About this task:
All of the lines below are to be transcribed faithfully, with pictures excluded from the copy.

Data provided:
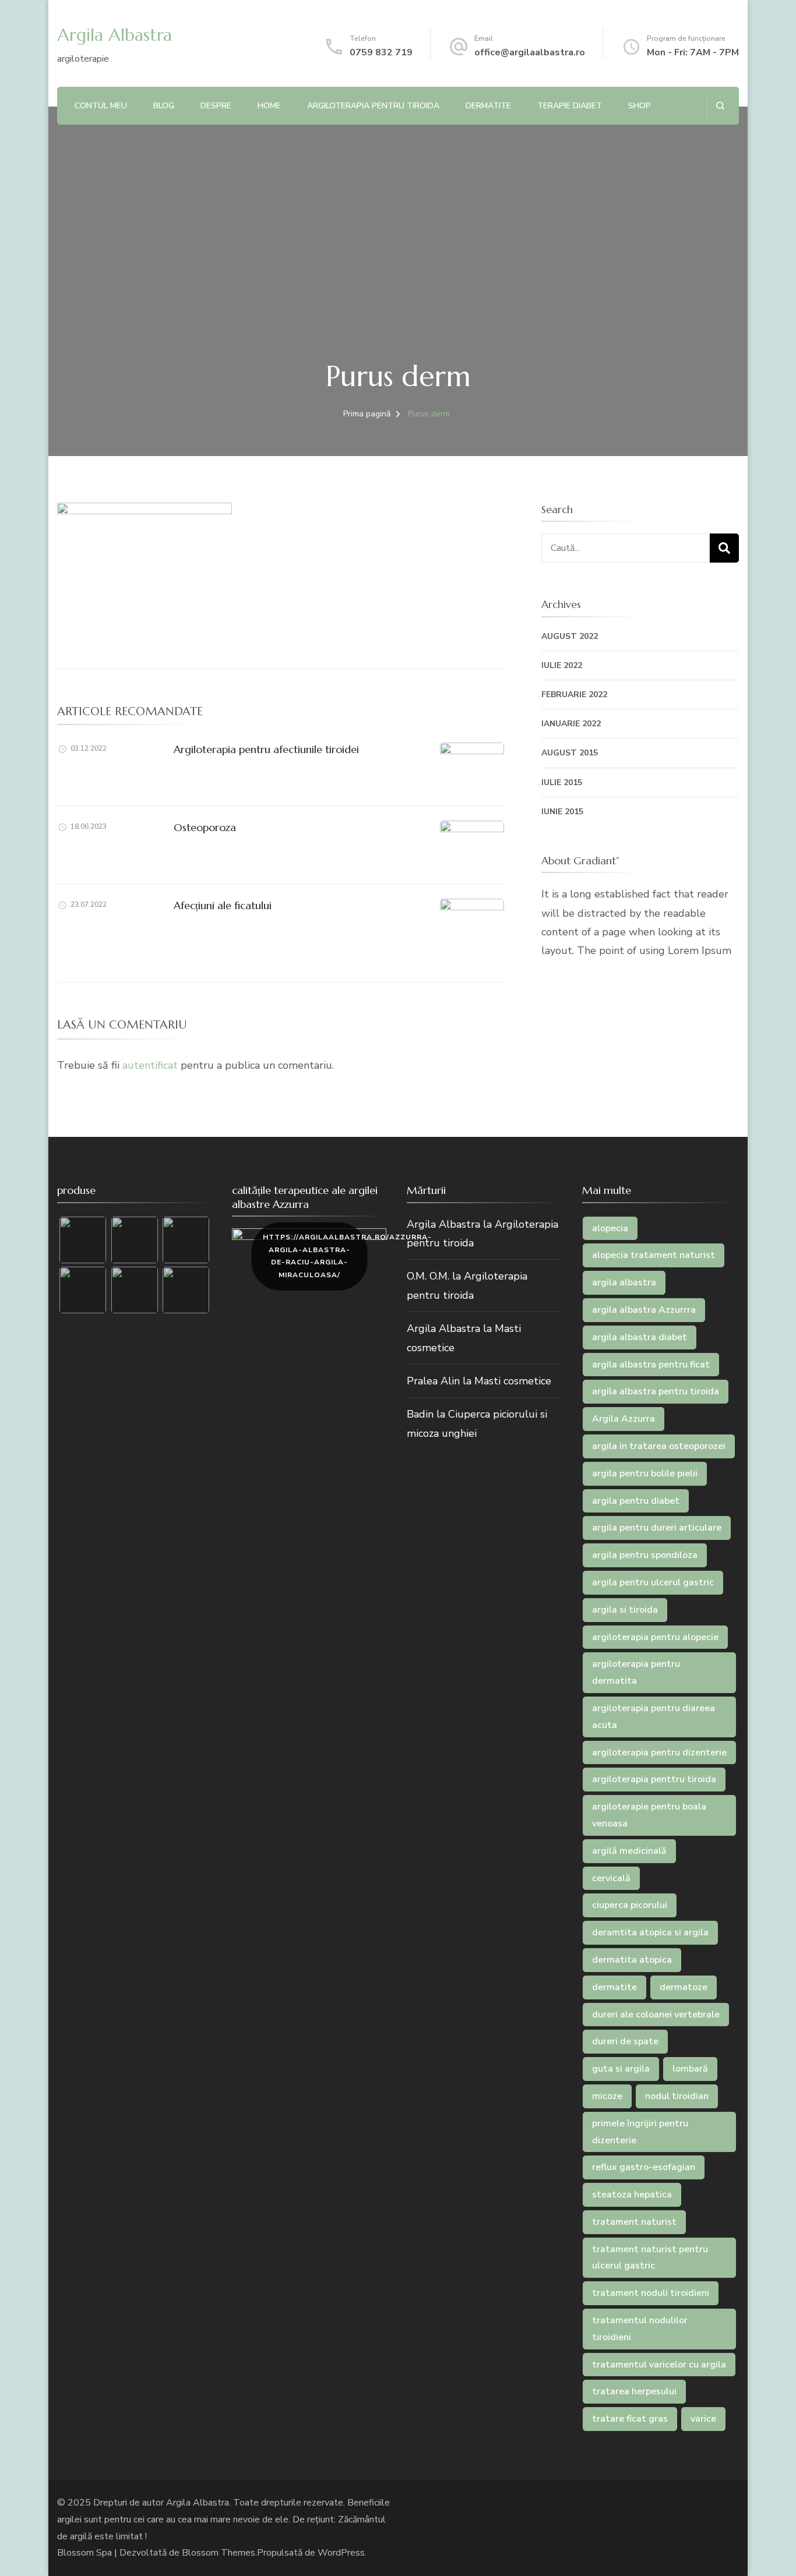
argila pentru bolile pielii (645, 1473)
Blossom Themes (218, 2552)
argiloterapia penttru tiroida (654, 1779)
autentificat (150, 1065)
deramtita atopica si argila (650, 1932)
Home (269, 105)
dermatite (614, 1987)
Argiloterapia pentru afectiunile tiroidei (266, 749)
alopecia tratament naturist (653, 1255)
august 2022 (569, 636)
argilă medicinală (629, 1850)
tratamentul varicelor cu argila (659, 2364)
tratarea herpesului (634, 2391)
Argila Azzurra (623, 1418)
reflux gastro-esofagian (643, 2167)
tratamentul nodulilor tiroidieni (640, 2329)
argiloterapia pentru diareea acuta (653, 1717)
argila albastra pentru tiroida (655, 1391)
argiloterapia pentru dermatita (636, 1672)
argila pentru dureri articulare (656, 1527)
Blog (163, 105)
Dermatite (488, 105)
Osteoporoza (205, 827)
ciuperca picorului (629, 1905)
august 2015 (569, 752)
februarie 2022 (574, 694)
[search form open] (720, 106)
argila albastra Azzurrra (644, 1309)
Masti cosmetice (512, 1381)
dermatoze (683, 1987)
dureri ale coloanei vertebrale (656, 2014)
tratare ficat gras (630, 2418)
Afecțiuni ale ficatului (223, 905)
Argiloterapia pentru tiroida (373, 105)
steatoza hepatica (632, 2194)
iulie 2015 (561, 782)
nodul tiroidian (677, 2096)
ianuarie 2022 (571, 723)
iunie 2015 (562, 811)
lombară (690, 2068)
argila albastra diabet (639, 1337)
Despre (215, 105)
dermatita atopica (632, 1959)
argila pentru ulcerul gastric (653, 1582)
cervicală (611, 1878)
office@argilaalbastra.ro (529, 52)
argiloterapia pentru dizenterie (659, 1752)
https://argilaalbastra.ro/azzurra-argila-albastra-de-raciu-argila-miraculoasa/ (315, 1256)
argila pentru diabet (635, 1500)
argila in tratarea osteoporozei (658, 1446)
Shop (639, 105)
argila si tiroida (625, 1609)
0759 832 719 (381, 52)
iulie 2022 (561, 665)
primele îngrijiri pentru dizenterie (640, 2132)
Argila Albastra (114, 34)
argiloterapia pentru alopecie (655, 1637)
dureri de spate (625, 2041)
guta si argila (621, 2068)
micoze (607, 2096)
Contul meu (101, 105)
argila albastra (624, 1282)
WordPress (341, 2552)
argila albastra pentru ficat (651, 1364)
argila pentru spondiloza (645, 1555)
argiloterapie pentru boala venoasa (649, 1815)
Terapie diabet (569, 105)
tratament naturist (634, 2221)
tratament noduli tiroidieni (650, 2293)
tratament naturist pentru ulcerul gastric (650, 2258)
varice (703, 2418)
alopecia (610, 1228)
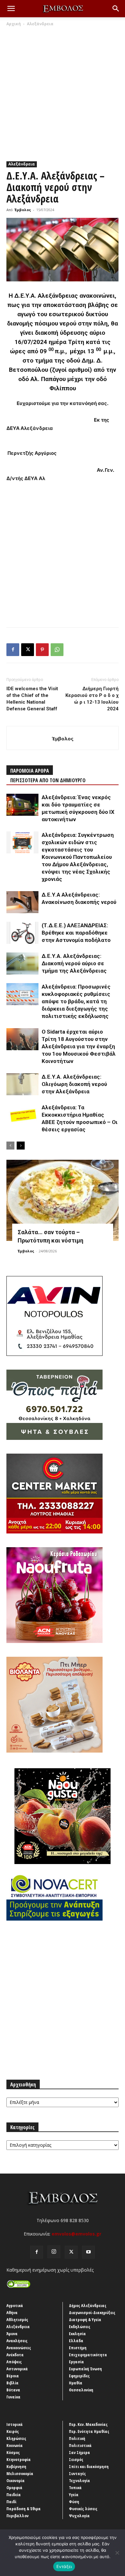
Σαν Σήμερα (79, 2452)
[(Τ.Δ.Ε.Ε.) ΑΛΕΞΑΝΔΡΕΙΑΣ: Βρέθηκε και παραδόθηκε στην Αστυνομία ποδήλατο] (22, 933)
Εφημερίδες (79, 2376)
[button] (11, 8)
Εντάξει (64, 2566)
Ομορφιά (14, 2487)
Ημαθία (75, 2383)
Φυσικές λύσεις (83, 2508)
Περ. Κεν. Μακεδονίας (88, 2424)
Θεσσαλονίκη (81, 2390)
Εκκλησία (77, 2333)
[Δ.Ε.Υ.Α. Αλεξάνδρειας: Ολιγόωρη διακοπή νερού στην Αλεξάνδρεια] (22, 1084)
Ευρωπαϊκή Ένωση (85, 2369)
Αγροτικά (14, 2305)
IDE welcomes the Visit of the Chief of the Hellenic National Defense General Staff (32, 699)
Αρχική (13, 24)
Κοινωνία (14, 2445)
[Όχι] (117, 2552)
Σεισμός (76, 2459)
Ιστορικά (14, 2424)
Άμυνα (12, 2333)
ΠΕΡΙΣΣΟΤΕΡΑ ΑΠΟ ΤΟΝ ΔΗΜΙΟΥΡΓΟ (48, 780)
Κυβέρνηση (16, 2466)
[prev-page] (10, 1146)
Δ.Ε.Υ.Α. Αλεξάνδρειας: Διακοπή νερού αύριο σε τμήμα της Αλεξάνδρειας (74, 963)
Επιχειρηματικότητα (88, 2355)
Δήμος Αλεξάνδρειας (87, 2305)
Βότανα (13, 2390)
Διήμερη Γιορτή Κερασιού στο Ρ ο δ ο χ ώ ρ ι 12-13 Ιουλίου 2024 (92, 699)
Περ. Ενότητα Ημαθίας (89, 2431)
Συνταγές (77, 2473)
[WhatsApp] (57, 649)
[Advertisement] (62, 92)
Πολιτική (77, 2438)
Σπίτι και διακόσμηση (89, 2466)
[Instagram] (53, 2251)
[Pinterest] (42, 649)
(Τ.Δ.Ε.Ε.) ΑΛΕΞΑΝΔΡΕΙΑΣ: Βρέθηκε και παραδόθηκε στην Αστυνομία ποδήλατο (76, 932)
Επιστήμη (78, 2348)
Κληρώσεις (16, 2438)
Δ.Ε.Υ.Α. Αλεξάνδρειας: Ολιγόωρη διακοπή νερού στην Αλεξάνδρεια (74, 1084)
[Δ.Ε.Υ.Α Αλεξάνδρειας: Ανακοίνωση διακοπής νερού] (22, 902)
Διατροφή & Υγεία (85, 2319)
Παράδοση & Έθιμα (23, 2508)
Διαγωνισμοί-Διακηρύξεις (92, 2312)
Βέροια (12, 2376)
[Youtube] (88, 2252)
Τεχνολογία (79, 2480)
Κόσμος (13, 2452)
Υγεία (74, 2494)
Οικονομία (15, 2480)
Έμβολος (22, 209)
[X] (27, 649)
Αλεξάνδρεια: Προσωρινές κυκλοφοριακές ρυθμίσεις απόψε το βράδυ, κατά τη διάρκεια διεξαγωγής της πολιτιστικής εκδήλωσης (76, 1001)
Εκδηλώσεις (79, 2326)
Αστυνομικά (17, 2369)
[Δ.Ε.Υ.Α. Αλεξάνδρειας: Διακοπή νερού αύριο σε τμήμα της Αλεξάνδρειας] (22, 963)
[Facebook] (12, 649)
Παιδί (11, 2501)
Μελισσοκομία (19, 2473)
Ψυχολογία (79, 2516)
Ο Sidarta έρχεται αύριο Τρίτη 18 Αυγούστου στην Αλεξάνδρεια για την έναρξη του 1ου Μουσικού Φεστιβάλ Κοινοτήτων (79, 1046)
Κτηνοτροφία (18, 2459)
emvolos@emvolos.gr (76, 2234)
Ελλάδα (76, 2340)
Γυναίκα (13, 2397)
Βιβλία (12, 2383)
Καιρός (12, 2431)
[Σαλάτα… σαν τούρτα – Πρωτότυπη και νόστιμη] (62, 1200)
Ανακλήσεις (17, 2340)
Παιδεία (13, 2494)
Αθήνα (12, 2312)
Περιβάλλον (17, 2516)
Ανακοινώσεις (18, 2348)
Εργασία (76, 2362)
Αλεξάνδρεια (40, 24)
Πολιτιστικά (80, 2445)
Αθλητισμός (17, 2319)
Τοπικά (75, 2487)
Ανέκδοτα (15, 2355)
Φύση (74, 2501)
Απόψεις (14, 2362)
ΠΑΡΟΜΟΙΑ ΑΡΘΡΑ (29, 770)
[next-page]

Problem solution:
argila pentru bolile pielii (645, 1473)
Blossom Themes (218, 2552)
argiloterapia penttru tiroida (654, 1779)
autentificat (150, 1065)
deramtita atopica si argila (650, 1932)
Home (269, 105)
dermatite (614, 1987)
Argiloterapia pentru afectiunile tiroidei (266, 749)
alopecia tratament naturist (653, 1255)
august 2022 (569, 636)
argilă medicinală (629, 1850)
tratamentul varicelor cu argila (659, 2364)
tratarea herpesului (634, 2391)
Argila Azzurra (623, 1418)
reflux gastro-esofagian (643, 2167)
tratamentul nodulilor tiroidieni (640, 2329)
argiloterapia pentru diareea acuta (653, 1717)
argila albastra pentru tiroida (655, 1391)
argiloterapia pentru dermatita (636, 1672)
argila pentru dureri articulare (656, 1527)
Blog (163, 105)
Dermatite (488, 105)
Osteoporoza (205, 827)
ciuperca picorului (629, 1905)
august 2015 (569, 752)
februarie 2022 (574, 694)
[search form open] (720, 106)
argila albastra Azzurrra (644, 1309)
Masti cosmetice (512, 1381)
dermatoze (683, 1987)
dureri ale coloanei vertebrale (656, 2014)
tratare ficat gras (630, 2418)
Afecțiuni ale ficatului (223, 905)
Argiloterapia pentru tiroida (373, 105)
steatoza hepatica (632, 2194)
iulie 2015 (561, 782)
nodul tiroidian (677, 2096)
ianuarie 2022 (571, 723)
iunie 2015 (562, 811)
lombară (690, 2068)
argila albastra diabet (639, 1337)
Despre (215, 105)
dermatita atopica (632, 1959)
argila pentru ulcerul gastric (653, 1582)
cervicală (611, 1878)
office@argilaalbastra.ro (529, 52)
argiloterapia pentru dizenterie (659, 1752)
https://argilaalbastra.ro/azzurra-argila-albastra-de-raciu-argila-miraculoasa/ (315, 1256)
argila pentru diabet (635, 1500)
argila in tratarea osteoporozei (658, 1446)
Shop (639, 105)
argila si tiroida (625, 1609)
0759 832 719 (381, 52)
iulie 2022 (561, 665)
primele îngrijiri pentru dizenterie (640, 2132)
Argila Albastra (114, 34)
argiloterapia pentru alopecie (655, 1637)
dureri de spate (625, 2041)
guta si argila (621, 2068)
micoze (607, 2096)
Contul meu (101, 105)
argila albastra (624, 1282)
WordPress (341, 2552)
argila albastra pentru ficat (651, 1364)
argila pentru spondiloza (645, 1555)
argiloterapie pentru boala venoasa (649, 1815)
Terapie diabet (569, 105)
tratament naturist (634, 2221)
tratament noduli tiroidieni (650, 2293)
tratament naturist pentru ulcerul gastric (650, 2258)
varice (703, 2418)
alopecia (610, 1228)
Σαν Σήμερα (79, 2452)
[(Τ.Δ.Ε.Ε.) ΑΛΕΞΑΝΔΡΕΙΑΣ: Βρέθηκε και παραδόθηκε στην Αστυνομία ποδήλατο] (22, 933)
Εφημερίδες (79, 2376)
[button] (11, 8)
Εντάξει (64, 2566)
Ομορφιά (14, 2487)
Ημαθία (75, 2383)
Φυσικές λύσεις (83, 2508)
Περ. Κεν. Μακεδονίας (88, 2424)
Θεσσαλονίκη (81, 2390)
Εκκλησία (77, 2333)
[Δ.Ε.Υ.Α. Αλεξάνδρειας: Ολιγόωρη διακοπή νερού στην Αλεξάνδρεια] (22, 1084)
Ευρωπαϊκή Ένωση (85, 2369)
Αγροτικά (14, 2305)
IDE welcomes the Visit of the Chief of the Hellenic National Defense General Staff (32, 699)
Αρχική (13, 24)
Κοινωνία (14, 2445)
[Όχι] (117, 2552)
Σεισμός (76, 2459)
Ιστορικά (14, 2424)
Άμυνα (12, 2333)
ΠΕΡΙΣΣΟΤΕΡΑ ΑΠΟ ΤΟΝ ΔΗΜΙΟΥΡΓΟ (48, 780)
Κυβέρνηση (16, 2466)
[prev-page] (10, 1146)
Δ.Ε.Υ.Α. Αλεξάνδρειας: Διακοπή νερού αύριο σε τμήμα της Αλεξάνδρειας (74, 963)
Επιχειρηματικότητα (88, 2355)
Δήμος Αλεξάνδρειας (87, 2305)
Βότανα (13, 2390)
Διήμερη Γιορτή Κερασιού στο Ρ ο δ ο χ ώ ρ ι 12-13 Ιουλίου 2024 (92, 699)
Περ. Ενότητα Ημαθίας (89, 2431)
Συνταγές (77, 2473)
[WhatsApp] (57, 649)
[Advertisement] (62, 92)
Πολιτική (77, 2438)
Σπίτι και διακόσμηση (89, 2466)
[Instagram] (53, 2251)
[Pinterest] (42, 649)
(Τ.Δ.Ε.Ε.) ΑΛΕΞΑΝΔΡΕΙΑΣ: Βρέθηκε και παραδόθηκε στην Αστυνομία ποδήλατο (76, 932)
Επιστήμη (78, 2348)
Κληρώσεις (16, 2438)
Δ.Ε.Υ.Α. Αλεξάνδρειας: Ολιγόωρη διακοπή νερού στην Αλεξάνδρεια (74, 1084)
[Δ.Ε.Υ.Α Αλεξάνδρειας: Ανακοίνωση διακοπής νερού] (22, 902)
Διατροφή & Υγεία (85, 2319)
Παράδοση & Έθιμα (23, 2508)
Διαγωνισμοί-Διακηρύξεις (92, 2312)
Βέροια (12, 2376)
[Youtube] (88, 2252)
Τεχνολογία (79, 2480)
Κόσμος (13, 2452)
Υγεία (74, 2494)
Οικονομία (15, 2480)
Έμβολος (22, 209)
[X] (27, 649)
Αλεξάνδρεια: Προσωρινές κυκλοφοριακές ρυθμίσεις απόψε το βράδυ, κατά τη διάρκεια διεξαγωγής της πολιτιστικής εκδήλωσης (76, 1001)
Εκδηλώσεις (79, 2326)
Αστυνομικά (17, 2369)
[Δ.Ε.Υ.Α. Αλεξάνδρειας: Διακοπή νερού αύριο σε τμήμα της Αλεξάνδρειας] (22, 963)
[Facebook] (12, 649)
Παιδί (11, 2501)
Μελισσοκομία (19, 2473)
Ψυχολογία (79, 2516)
Ο Sidarta έρχεται αύριο Τρίτη 18 Αυγούστου στην Αλεξάνδρεια για την έναρξη του 1ου Μουσικού Φεστιβάλ Κοινοτήτων (79, 1046)
Κτηνοτροφία (18, 2459)
emvolos@emvolos.gr (76, 2234)
Ελλάδα (76, 2340)
Γυναίκα (13, 2397)
Βιβλία (12, 2383)
Καιρός (12, 2431)
[Σαλάτα… σαν τούρτα – Πρωτότυπη και νόστιμη] (62, 1200)
Ανακλήσεις (17, 2340)
Παιδεία (13, 2494)
Αθήνα (12, 2312)
Περιβάλλον (17, 2516)
Ανακοινώσεις (18, 2348)
Εργασία (76, 2362)
Αλεξάνδρεια (40, 24)
Πολιτιστικά (80, 2445)
Αθλητισμός (17, 2319)
Τοπικά (75, 2487)
Ανέκδοτα (15, 2355)
Φύση (74, 2501)
Απόψεις (14, 2362)
ΠΑΡΟΜΟΙΑ ΑΡΘΡΑ (29, 770)
[next-page]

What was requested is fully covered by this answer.